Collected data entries
===============

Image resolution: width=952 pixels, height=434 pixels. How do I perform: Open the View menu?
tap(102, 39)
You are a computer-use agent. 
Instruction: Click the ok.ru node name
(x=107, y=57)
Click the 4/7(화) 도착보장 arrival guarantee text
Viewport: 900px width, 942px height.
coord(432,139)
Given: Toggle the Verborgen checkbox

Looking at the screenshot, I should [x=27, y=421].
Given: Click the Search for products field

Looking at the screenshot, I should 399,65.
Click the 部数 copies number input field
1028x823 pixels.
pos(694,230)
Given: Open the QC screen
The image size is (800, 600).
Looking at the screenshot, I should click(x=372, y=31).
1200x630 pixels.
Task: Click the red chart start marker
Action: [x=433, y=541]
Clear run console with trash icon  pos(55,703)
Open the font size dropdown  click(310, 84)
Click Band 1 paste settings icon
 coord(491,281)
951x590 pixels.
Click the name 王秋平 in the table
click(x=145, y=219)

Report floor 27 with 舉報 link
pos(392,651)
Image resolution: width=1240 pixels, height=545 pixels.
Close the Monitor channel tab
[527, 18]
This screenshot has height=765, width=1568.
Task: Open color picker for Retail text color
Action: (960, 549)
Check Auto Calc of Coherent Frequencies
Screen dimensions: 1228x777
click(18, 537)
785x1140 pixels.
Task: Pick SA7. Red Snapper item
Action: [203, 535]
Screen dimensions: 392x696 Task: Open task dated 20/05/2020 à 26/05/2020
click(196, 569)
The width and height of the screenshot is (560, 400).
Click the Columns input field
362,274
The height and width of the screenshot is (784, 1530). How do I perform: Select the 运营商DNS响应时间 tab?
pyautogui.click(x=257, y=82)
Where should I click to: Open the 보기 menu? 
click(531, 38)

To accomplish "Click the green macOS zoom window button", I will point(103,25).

===============

_WHAT YOU NEED TO DO_
All the records above need to be set down again exactly as they were given.

_SOLVED PROBLEM_
Image resolution: width=952 pixels, height=434 pixels. How do I perform: Open the View menu?
tap(102, 39)
You are a computer-use agent. 
Instruction: Click the ok.ru node name
(x=107, y=57)
Click the 4/7(화) 도착보장 arrival guarantee text
Viewport: 900px width, 942px height.
coord(432,139)
Given: Toggle the Verborgen checkbox

Looking at the screenshot, I should [x=27, y=421].
Given: Click the Search for products field

Looking at the screenshot, I should 399,65.
Click the 部数 copies number input field
1028x823 pixels.
pos(694,230)
Given: Open the QC screen
The image size is (800, 600).
Looking at the screenshot, I should click(x=372, y=31).
1200x630 pixels.
Task: Click the red chart start marker
Action: [x=433, y=541]
Clear run console with trash icon  pos(55,703)
Open the font size dropdown  click(310, 84)
Click Band 1 paste settings icon
 coord(491,281)
951x590 pixels.
Click the name 王秋平 in the table
click(x=145, y=219)

Report floor 27 with 舉報 link
pos(392,651)
Image resolution: width=1240 pixels, height=545 pixels.
Close the Monitor channel tab
[527, 18]
This screenshot has height=765, width=1568.
Task: Open color picker for Retail text color
Action: (960, 549)
Check Auto Calc of Coherent Frequencies
Screen dimensions: 1228x777
click(18, 537)
785x1140 pixels.
Task: Pick SA7. Red Snapper item
Action: [203, 535]
Screen dimensions: 392x696 Task: Open task dated 20/05/2020 à 26/05/2020
click(196, 569)
The width and height of the screenshot is (560, 400).
Click the Columns input field
362,274
The height and width of the screenshot is (784, 1530). How do I perform: Select the 运营商DNS响应时间 tab?
pyautogui.click(x=257, y=82)
Where should I click to: Open the 보기 menu? 
click(531, 38)

To accomplish "Click the green macOS zoom window button", I will point(103,25).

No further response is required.